What is needed:
In the entries that follow, find the line containing "You are a GUI" and the line containing "Tap the Al-Raed club badge", then copy exactly everything from the first through the second except the pictures.

== Data provided ==

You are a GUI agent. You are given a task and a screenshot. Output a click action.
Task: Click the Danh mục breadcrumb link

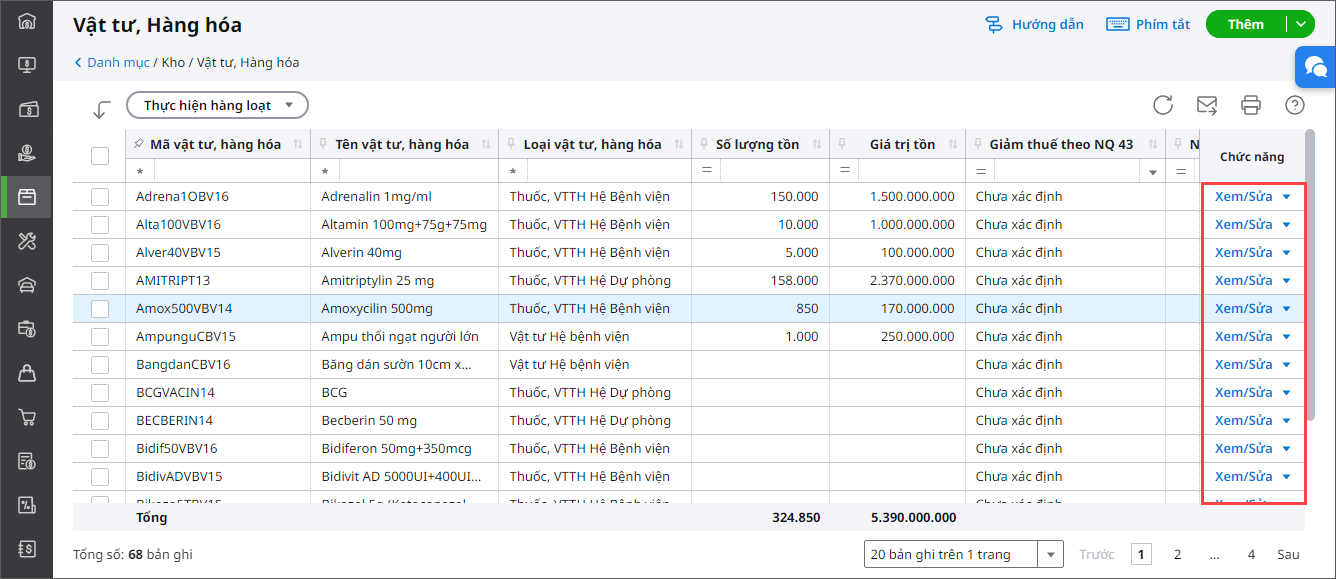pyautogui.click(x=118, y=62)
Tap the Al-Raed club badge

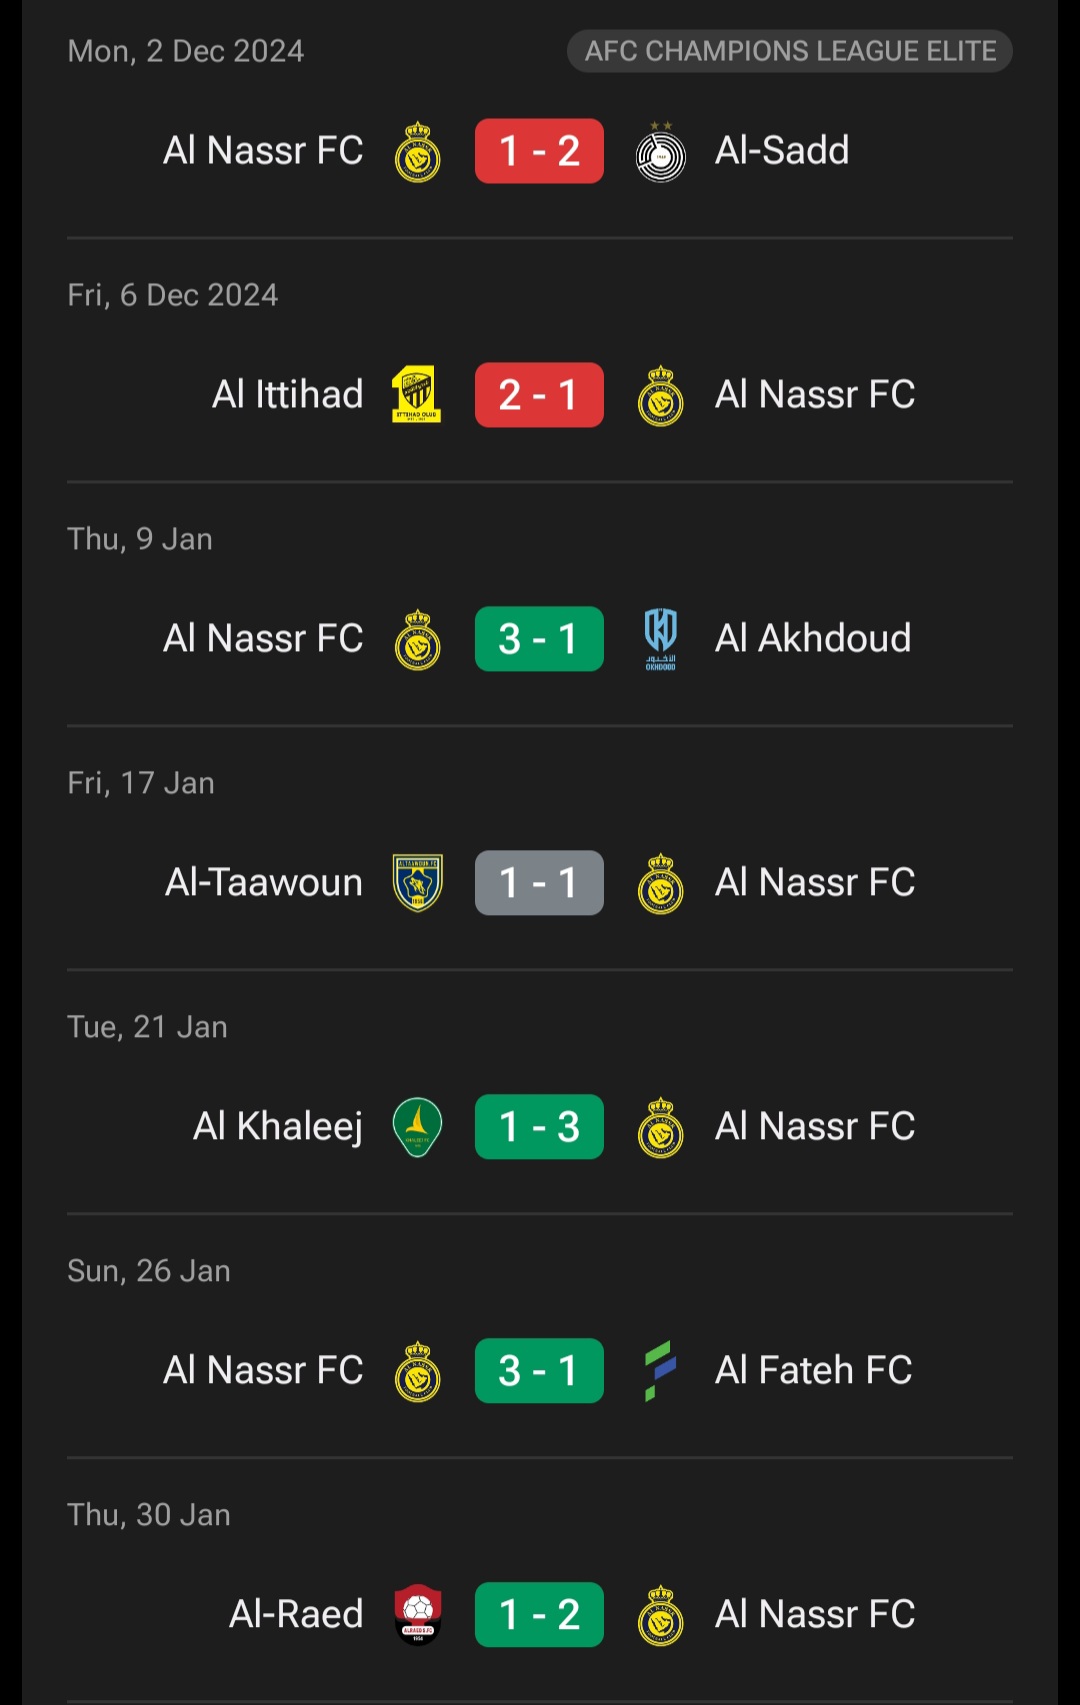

===
== Data provided ==

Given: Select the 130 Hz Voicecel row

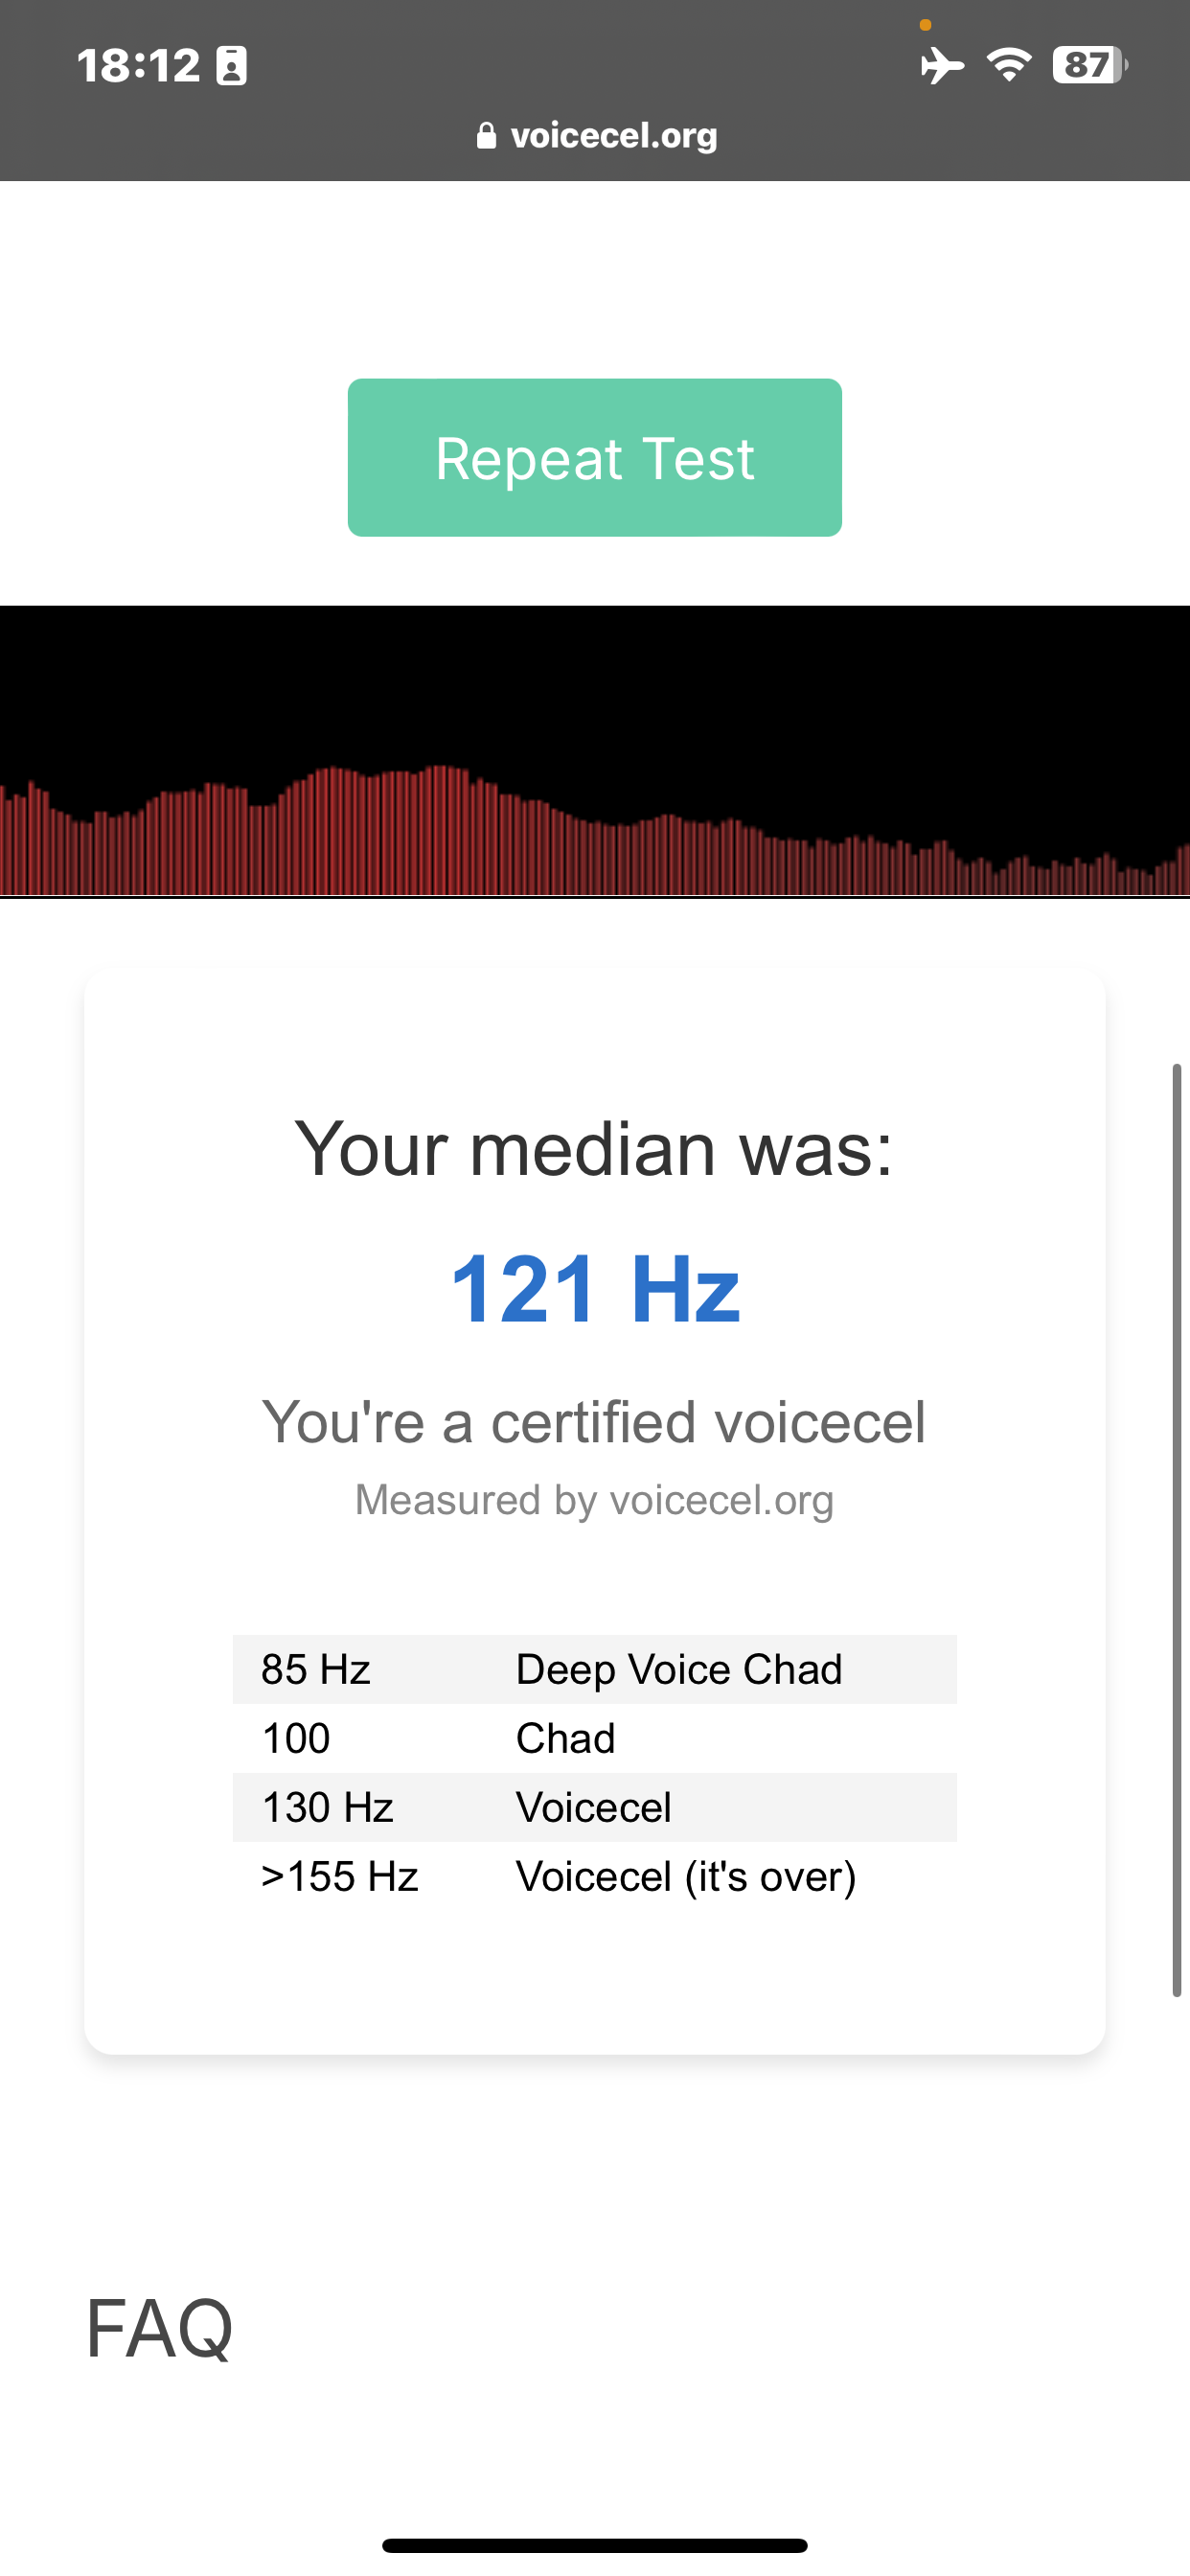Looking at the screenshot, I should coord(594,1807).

===

Task result:
You are a GUI agent. You are given a task and a screenshot. Output a click action.
Task: Click the Danh mục breadcrumb link

pyautogui.click(x=118, y=62)
Tap the Al-Raed club badge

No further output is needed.